[Data records]
-=-=-

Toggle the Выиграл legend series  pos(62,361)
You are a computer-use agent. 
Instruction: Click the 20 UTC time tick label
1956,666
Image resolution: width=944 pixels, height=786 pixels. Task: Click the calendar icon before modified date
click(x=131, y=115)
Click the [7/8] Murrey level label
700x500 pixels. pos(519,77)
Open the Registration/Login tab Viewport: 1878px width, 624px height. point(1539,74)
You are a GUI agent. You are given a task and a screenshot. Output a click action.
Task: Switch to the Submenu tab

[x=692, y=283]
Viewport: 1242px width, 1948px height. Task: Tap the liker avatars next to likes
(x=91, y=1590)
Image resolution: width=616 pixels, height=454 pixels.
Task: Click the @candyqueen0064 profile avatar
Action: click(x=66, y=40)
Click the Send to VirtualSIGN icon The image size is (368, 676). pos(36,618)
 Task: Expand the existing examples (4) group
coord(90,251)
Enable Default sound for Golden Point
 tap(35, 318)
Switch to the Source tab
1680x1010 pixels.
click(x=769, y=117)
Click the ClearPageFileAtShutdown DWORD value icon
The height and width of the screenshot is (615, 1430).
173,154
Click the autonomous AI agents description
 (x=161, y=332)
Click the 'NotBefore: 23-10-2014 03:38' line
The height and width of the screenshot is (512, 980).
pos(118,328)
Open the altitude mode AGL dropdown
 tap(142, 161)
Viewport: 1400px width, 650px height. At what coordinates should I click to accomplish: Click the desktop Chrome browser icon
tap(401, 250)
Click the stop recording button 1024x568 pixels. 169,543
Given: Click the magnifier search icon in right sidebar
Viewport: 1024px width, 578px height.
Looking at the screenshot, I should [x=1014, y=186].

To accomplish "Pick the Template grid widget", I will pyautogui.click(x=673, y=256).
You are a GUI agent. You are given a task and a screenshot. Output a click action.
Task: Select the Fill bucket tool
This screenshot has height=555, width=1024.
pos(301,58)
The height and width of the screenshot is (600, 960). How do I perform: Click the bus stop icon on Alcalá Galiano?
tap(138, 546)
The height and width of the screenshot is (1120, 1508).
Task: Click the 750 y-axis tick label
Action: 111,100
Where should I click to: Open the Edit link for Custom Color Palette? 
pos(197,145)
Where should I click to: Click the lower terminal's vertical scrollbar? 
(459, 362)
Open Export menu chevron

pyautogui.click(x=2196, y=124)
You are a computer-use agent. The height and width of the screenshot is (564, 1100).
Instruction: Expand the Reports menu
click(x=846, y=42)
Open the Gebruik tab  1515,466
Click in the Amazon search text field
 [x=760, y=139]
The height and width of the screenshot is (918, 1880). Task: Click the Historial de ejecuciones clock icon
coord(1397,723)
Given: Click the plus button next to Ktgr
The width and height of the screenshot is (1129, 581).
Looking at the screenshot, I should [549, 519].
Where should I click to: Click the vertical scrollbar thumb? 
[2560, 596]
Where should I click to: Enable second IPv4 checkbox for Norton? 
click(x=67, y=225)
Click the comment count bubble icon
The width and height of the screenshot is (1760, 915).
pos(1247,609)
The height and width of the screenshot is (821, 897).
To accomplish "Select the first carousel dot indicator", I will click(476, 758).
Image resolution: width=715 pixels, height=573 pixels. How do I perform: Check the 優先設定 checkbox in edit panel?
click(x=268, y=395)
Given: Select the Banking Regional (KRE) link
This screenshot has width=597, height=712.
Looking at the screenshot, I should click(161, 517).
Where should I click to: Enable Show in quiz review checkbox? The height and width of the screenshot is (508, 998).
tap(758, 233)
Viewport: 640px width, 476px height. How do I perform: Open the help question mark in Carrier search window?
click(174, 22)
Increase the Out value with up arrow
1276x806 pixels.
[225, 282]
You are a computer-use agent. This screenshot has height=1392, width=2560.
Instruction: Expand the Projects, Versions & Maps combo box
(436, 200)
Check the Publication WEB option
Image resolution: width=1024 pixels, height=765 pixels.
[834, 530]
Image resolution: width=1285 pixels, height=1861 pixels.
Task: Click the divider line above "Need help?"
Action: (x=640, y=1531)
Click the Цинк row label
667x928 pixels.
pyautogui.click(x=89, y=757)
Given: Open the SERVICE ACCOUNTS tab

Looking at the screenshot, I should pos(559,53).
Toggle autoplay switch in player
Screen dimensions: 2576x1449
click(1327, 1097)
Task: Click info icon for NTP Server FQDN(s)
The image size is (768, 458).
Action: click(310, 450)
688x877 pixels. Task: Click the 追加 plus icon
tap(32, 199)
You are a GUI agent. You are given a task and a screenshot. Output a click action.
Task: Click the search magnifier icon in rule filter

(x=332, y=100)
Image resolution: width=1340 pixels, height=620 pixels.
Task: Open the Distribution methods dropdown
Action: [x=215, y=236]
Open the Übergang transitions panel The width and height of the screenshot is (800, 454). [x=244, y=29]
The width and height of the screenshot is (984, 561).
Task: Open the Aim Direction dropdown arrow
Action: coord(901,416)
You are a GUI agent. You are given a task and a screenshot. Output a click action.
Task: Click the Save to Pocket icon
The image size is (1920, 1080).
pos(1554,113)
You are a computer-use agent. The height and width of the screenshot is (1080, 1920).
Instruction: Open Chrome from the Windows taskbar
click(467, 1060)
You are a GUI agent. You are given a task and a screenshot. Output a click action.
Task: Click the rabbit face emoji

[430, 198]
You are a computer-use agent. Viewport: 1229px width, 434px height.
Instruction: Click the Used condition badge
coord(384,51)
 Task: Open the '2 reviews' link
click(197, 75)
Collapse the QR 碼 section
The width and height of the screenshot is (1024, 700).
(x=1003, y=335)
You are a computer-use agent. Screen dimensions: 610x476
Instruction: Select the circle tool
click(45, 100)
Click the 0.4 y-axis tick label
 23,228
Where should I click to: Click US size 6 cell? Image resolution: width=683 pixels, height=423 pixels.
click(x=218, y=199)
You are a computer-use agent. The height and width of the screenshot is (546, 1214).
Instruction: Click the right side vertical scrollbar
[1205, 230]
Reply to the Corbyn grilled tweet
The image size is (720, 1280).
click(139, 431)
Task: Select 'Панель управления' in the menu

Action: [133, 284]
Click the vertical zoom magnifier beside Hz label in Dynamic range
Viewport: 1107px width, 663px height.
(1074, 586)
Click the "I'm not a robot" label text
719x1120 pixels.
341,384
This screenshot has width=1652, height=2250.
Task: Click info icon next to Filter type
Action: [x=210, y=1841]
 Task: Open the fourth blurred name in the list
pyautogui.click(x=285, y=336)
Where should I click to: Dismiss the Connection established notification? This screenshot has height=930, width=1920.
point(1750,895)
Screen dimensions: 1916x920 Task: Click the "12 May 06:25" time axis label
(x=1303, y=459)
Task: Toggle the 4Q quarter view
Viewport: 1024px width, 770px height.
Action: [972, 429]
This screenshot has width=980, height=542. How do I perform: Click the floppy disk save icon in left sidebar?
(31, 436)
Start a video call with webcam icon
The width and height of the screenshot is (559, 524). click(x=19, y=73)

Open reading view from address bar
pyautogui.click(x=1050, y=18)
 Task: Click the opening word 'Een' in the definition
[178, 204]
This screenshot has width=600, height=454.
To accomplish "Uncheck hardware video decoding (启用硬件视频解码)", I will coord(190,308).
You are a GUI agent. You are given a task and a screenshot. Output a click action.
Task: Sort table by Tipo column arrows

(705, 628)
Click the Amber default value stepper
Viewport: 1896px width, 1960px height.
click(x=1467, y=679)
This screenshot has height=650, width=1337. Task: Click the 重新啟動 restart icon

-=-=-

■ OBJECTIVE
Reproduce these lines word for word.

■ FULL ANSWER
Toggle the Выиграл legend series  pos(62,361)
You are a computer-use agent. 
Instruction: Click the 20 UTC time tick label
1956,666
Image resolution: width=944 pixels, height=786 pixels. Task: Click the calendar icon before modified date
click(x=131, y=115)
Click the [7/8] Murrey level label
700x500 pixels. pos(519,77)
Open the Registration/Login tab Viewport: 1878px width, 624px height. point(1539,74)
You are a GUI agent. You are given a task and a screenshot. Output a click action.
Task: Switch to the Submenu tab

[x=692, y=283]
Viewport: 1242px width, 1948px height. Task: Tap the liker avatars next to likes
(x=91, y=1590)
Image resolution: width=616 pixels, height=454 pixels.
Task: Click the @candyqueen0064 profile avatar
Action: click(x=66, y=40)
Click the Send to VirtualSIGN icon The image size is (368, 676). pos(36,618)
 Task: Expand the existing examples (4) group
coord(90,251)
Enable Default sound for Golden Point
 tap(35, 318)
Switch to the Source tab
1680x1010 pixels.
click(x=769, y=117)
Click the ClearPageFileAtShutdown DWORD value icon
The height and width of the screenshot is (615, 1430).
173,154
Click the autonomous AI agents description
 (x=161, y=332)
Click the 'NotBefore: 23-10-2014 03:38' line
The height and width of the screenshot is (512, 980).
pos(118,328)
Open the altitude mode AGL dropdown
 tap(142, 161)
Viewport: 1400px width, 650px height. At what coordinates should I click to accomplish: Click the desktop Chrome browser icon
tap(401, 250)
Click the stop recording button 1024x568 pixels. 169,543
Given: Click the magnifier search icon in right sidebar
Viewport: 1024px width, 578px height.
Looking at the screenshot, I should [x=1014, y=186].

To accomplish "Pick the Template grid widget", I will pyautogui.click(x=673, y=256).
You are a GUI agent. You are given a task and a screenshot. Output a click action.
Task: Select the Fill bucket tool
This screenshot has height=555, width=1024.
pos(301,58)
The height and width of the screenshot is (600, 960). How do I perform: Click the bus stop icon on Alcalá Galiano?
tap(138, 546)
The height and width of the screenshot is (1120, 1508).
Task: Click the 750 y-axis tick label
Action: 111,100
Where should I click to: Open the Edit link for Custom Color Palette? 
pos(197,145)
Where should I click to: Click the lower terminal's vertical scrollbar? 
(459, 362)
Open Export menu chevron

pyautogui.click(x=2196, y=124)
You are a computer-use agent. The height and width of the screenshot is (564, 1100).
Instruction: Expand the Reports menu
click(x=846, y=42)
Open the Gebruik tab  1515,466
Click in the Amazon search text field
 [x=760, y=139]
The height and width of the screenshot is (918, 1880). Task: Click the Historial de ejecuciones clock icon
coord(1397,723)
Given: Click the plus button next to Ktgr
The width and height of the screenshot is (1129, 581).
Looking at the screenshot, I should [549, 519].
Where should I click to: Click the vertical scrollbar thumb? 
[2560, 596]
Where should I click to: Enable second IPv4 checkbox for Norton? 
click(x=67, y=225)
Click the comment count bubble icon
The width and height of the screenshot is (1760, 915).
pos(1247,609)
The height and width of the screenshot is (821, 897).
To accomplish "Select the first carousel dot indicator", I will click(476, 758).
Image resolution: width=715 pixels, height=573 pixels. How do I perform: Check the 優先設定 checkbox in edit panel?
click(x=268, y=395)
Given: Select the Banking Regional (KRE) link
This screenshot has width=597, height=712.
Looking at the screenshot, I should click(161, 517).
Where should I click to: Enable Show in quiz review checkbox? The height and width of the screenshot is (508, 998).
tap(758, 233)
Viewport: 640px width, 476px height. How do I perform: Open the help question mark in Carrier search window?
click(174, 22)
Increase the Out value with up arrow
1276x806 pixels.
[225, 282]
You are a computer-use agent. This screenshot has height=1392, width=2560.
Instruction: Expand the Projects, Versions & Maps combo box
(436, 200)
Check the Publication WEB option
Image resolution: width=1024 pixels, height=765 pixels.
[834, 530]
Image resolution: width=1285 pixels, height=1861 pixels.
Task: Click the divider line above "Need help?"
Action: (x=640, y=1531)
Click the Цинк row label
667x928 pixels.
pyautogui.click(x=89, y=757)
Given: Open the SERVICE ACCOUNTS tab

Looking at the screenshot, I should pos(559,53).
Toggle autoplay switch in player
Screen dimensions: 2576x1449
click(1327, 1097)
Task: Click info icon for NTP Server FQDN(s)
The image size is (768, 458).
Action: click(310, 450)
688x877 pixels. Task: Click the 追加 plus icon
tap(32, 199)
You are a GUI agent. You are given a task and a screenshot. Output a click action.
Task: Click the search magnifier icon in rule filter

(x=332, y=100)
Image resolution: width=1340 pixels, height=620 pixels.
Task: Open the Distribution methods dropdown
Action: [x=215, y=236]
Open the Übergang transitions panel The width and height of the screenshot is (800, 454). [x=244, y=29]
The width and height of the screenshot is (984, 561).
Task: Open the Aim Direction dropdown arrow
Action: coord(901,416)
You are a GUI agent. You are given a task and a screenshot. Output a click action.
Task: Click the Save to Pocket icon
The image size is (1920, 1080).
pos(1554,113)
You are a computer-use agent. The height and width of the screenshot is (1080, 1920).
Instruction: Open Chrome from the Windows taskbar
click(467, 1060)
You are a GUI agent. You are given a task and a screenshot. Output a click action.
Task: Click the rabbit face emoji

[430, 198]
You are a computer-use agent. Viewport: 1229px width, 434px height.
Instruction: Click the Used condition badge
coord(384,51)
 Task: Open the '2 reviews' link
click(197, 75)
Collapse the QR 碼 section
The width and height of the screenshot is (1024, 700).
(x=1003, y=335)
You are a computer-use agent. Screen dimensions: 610x476
Instruction: Select the circle tool
click(45, 100)
Click the 0.4 y-axis tick label
 23,228
Where should I click to: Click US size 6 cell? Image resolution: width=683 pixels, height=423 pixels.
click(x=218, y=199)
You are a computer-use agent. The height and width of the screenshot is (546, 1214).
Instruction: Click the right side vertical scrollbar
[1205, 230]
Reply to the Corbyn grilled tweet
The image size is (720, 1280).
click(139, 431)
Task: Select 'Панель управления' in the menu

Action: [133, 284]
Click the vertical zoom magnifier beside Hz label in Dynamic range
Viewport: 1107px width, 663px height.
(1074, 586)
Click the "I'm not a robot" label text
719x1120 pixels.
341,384
This screenshot has width=1652, height=2250.
Task: Click info icon next to Filter type
Action: [x=210, y=1841]
 Task: Open the fourth blurred name in the list
pyautogui.click(x=285, y=336)
Where should I click to: Dismiss the Connection established notification? This screenshot has height=930, width=1920.
point(1750,895)
Screen dimensions: 1916x920 Task: Click the "12 May 06:25" time axis label
(x=1303, y=459)
Task: Toggle the 4Q quarter view
Viewport: 1024px width, 770px height.
Action: [972, 429]
This screenshot has width=980, height=542. How do I perform: Click the floppy disk save icon in left sidebar?
(31, 436)
Start a video call with webcam icon
The width and height of the screenshot is (559, 524). click(x=19, y=73)

Open reading view from address bar
pyautogui.click(x=1050, y=18)
 Task: Click the opening word 'Een' in the definition
[178, 204]
This screenshot has width=600, height=454.
To accomplish "Uncheck hardware video decoding (启用硬件视频解码)", I will coord(190,308).
You are a GUI agent. You are given a task and a screenshot. Output a click action.
Task: Sort table by Tipo column arrows

(705, 628)
Click the Amber default value stepper
Viewport: 1896px width, 1960px height.
click(x=1467, y=679)
This screenshot has height=650, width=1337. Task: Click the 重新啟動 restart icon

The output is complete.